First year VED rates are being increased from zero to £10 for EVs, and from zero to £110 for PHEVs emitting between 1-50g/km of CO2, while second-year rates for EVs will go up from zero to £195.
In addition, EVs registered from 1 April which cost more than £40,000 will become eligible for the ‘expensive car supplement’ previously only applied to ICE models, meaning an extra £425 payment for each of the second to the fifth years of the car’s life.
AFP director James Pestell said: “The feedback we are receiving is that many fleets simply haven’t appreciated and accounted for these increases, which are substantial when applied across entire fleets operating dozens, hundreds or thousands of EVs and PHEVs.

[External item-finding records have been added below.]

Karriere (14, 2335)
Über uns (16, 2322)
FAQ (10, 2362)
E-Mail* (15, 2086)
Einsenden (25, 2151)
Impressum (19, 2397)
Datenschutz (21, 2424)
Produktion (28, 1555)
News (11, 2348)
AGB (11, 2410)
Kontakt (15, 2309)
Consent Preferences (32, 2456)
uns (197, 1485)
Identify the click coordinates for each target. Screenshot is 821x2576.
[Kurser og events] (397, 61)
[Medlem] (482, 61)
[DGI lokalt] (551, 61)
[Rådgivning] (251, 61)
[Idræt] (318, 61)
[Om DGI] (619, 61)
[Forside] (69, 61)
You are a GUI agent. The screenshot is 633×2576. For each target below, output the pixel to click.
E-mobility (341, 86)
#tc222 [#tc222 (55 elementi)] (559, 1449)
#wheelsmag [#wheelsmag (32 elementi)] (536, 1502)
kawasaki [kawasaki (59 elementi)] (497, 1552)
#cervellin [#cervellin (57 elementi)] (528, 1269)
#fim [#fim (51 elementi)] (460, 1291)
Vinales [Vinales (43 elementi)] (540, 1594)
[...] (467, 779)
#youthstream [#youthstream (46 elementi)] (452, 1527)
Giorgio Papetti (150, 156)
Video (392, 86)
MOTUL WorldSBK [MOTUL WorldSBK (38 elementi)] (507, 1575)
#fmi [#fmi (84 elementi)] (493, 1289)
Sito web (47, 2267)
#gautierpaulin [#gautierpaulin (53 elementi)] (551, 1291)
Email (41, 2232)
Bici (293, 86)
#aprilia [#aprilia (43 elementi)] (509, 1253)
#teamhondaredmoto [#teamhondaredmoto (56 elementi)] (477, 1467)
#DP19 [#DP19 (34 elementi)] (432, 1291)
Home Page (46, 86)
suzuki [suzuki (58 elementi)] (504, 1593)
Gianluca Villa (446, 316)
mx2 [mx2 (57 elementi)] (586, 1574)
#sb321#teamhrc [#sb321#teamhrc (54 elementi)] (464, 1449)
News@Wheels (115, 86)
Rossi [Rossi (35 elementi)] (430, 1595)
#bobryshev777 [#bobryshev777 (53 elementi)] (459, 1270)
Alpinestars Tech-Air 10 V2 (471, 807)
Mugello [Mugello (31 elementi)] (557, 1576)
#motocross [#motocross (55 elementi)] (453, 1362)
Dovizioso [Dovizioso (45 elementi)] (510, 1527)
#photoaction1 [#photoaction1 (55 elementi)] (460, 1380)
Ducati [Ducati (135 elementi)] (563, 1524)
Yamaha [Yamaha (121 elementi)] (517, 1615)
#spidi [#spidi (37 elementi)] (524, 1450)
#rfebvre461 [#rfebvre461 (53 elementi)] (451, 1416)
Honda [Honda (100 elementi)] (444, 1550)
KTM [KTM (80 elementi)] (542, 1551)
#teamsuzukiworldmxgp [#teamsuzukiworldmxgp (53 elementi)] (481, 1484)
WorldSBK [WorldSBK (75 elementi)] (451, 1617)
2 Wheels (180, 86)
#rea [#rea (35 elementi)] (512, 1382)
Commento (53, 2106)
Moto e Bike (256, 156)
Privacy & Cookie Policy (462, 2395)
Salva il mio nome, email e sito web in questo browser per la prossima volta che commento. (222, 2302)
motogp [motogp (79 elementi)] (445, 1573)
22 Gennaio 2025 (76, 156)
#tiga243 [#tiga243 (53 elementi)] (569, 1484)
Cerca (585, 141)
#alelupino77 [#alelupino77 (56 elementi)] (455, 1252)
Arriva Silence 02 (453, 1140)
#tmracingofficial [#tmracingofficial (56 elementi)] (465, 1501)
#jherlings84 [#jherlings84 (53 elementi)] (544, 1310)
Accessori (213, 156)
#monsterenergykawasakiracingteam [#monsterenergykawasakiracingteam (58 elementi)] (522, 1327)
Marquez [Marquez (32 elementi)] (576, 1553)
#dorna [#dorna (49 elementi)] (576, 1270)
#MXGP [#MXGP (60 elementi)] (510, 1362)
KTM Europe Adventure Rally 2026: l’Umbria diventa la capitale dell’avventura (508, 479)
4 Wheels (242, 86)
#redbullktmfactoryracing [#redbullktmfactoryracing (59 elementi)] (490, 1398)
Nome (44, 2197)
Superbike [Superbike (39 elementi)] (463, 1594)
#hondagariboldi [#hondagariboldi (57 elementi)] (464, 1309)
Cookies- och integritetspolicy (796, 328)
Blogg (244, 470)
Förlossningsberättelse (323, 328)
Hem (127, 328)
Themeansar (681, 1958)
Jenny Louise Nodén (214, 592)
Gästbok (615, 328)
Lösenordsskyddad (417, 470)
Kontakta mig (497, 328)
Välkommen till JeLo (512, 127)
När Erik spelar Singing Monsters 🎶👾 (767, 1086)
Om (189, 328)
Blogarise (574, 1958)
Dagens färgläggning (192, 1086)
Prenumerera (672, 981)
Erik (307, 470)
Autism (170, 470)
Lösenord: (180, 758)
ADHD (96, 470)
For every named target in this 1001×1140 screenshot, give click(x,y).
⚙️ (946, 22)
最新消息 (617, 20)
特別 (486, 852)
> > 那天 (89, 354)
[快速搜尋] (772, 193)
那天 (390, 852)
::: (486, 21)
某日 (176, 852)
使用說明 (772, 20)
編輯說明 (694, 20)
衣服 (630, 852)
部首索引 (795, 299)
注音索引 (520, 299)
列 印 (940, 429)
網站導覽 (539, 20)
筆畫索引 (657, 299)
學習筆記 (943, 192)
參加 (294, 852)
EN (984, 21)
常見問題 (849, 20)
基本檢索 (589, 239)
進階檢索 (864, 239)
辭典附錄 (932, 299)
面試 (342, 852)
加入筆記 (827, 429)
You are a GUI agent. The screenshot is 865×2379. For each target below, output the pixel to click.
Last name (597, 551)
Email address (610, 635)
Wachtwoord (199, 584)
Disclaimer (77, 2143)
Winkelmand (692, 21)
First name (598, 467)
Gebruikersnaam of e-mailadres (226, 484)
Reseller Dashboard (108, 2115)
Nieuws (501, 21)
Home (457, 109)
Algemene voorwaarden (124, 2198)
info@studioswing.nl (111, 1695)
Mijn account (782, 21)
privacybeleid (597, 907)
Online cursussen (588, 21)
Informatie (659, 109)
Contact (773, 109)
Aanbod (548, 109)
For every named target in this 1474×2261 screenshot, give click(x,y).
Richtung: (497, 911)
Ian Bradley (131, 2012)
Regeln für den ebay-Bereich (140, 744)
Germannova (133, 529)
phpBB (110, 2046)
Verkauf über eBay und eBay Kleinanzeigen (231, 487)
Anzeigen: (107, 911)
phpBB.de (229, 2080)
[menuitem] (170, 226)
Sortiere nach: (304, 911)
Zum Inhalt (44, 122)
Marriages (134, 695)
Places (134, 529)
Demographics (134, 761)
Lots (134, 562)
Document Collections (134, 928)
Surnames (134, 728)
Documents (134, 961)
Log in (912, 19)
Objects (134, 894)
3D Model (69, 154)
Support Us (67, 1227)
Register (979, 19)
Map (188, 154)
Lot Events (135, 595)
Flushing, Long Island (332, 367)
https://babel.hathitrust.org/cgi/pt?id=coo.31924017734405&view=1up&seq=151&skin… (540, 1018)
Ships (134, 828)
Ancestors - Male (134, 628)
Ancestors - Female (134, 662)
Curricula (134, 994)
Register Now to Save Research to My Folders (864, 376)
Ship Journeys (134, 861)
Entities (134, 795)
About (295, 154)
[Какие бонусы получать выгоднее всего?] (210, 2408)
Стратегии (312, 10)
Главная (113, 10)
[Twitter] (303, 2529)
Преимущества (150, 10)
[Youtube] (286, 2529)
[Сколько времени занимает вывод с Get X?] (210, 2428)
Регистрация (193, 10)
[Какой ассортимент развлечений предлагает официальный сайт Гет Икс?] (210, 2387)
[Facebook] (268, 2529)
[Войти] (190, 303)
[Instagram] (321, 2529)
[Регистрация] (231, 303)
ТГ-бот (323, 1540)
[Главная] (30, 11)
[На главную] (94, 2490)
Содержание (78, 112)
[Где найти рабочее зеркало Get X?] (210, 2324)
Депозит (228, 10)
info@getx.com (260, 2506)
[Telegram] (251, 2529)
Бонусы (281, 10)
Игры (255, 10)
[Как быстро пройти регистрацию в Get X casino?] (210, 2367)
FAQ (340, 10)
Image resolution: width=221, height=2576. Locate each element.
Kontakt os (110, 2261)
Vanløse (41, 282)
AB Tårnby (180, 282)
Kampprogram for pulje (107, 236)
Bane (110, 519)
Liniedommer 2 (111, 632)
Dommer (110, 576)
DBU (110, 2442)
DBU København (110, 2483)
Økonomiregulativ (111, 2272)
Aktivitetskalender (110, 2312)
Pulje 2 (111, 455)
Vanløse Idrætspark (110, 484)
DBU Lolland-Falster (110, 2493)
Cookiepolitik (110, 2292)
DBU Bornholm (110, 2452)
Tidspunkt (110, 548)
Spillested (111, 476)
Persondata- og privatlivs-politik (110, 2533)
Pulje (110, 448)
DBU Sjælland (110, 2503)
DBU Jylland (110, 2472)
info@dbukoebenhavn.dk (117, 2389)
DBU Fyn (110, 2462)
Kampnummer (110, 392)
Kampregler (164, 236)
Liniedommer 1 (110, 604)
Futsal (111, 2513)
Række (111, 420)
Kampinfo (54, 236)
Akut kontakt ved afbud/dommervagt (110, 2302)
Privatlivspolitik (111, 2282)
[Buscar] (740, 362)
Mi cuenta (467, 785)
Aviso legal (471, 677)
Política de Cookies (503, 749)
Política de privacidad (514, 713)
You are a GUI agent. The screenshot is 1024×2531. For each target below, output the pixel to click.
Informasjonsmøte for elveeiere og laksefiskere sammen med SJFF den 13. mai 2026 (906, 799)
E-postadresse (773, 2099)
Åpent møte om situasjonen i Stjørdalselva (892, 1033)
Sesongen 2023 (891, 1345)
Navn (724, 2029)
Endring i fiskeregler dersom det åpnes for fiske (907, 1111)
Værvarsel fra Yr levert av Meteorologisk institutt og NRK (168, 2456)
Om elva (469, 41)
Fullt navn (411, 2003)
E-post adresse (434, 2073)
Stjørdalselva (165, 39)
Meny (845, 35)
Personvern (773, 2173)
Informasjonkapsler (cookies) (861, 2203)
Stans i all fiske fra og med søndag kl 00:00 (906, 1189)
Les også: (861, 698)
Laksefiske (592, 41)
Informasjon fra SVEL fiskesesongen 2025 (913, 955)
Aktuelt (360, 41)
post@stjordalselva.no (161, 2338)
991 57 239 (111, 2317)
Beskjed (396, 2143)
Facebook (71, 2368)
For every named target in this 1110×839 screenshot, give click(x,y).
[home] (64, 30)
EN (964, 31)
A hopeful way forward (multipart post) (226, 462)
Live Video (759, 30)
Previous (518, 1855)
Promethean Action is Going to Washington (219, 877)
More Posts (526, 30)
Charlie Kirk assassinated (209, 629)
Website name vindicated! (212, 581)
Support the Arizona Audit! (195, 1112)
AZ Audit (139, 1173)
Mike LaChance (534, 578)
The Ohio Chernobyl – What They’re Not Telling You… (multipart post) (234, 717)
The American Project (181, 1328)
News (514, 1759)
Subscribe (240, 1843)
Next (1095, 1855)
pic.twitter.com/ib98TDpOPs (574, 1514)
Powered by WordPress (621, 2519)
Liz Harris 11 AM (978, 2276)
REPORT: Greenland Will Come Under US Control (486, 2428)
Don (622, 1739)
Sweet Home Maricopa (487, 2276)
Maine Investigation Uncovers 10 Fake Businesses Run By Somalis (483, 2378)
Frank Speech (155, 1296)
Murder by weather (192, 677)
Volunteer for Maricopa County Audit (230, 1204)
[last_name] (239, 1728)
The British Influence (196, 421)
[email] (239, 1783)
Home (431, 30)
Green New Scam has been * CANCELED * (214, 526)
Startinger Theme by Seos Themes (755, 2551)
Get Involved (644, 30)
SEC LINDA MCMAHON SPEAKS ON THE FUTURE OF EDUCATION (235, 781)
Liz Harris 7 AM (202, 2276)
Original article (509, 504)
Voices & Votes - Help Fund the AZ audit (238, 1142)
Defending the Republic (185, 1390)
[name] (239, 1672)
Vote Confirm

“From April onwards, they’ll be receiving bills from the DVLA or shortfall invoices from their leasing supplier, and won’t have factored them into their running costs. That’s why we are flagging up this issue now.”
Pestell added that taken together, the VED increases represented a major jump in costs for EVs.
He said: “Electric cars costing over £40,000 bought after the start of April – including some of the most common models on fleets – that would have attracted no tax in 2024-25 will be liable for £2,490 during the first five years of their life. That’s a big increase.”
The AFP is holding a tax year end webinar on 4 March, featuring tax specialist Harvey Perkins of HRUX and mileage reimbursement expert Barry Monks of TMC.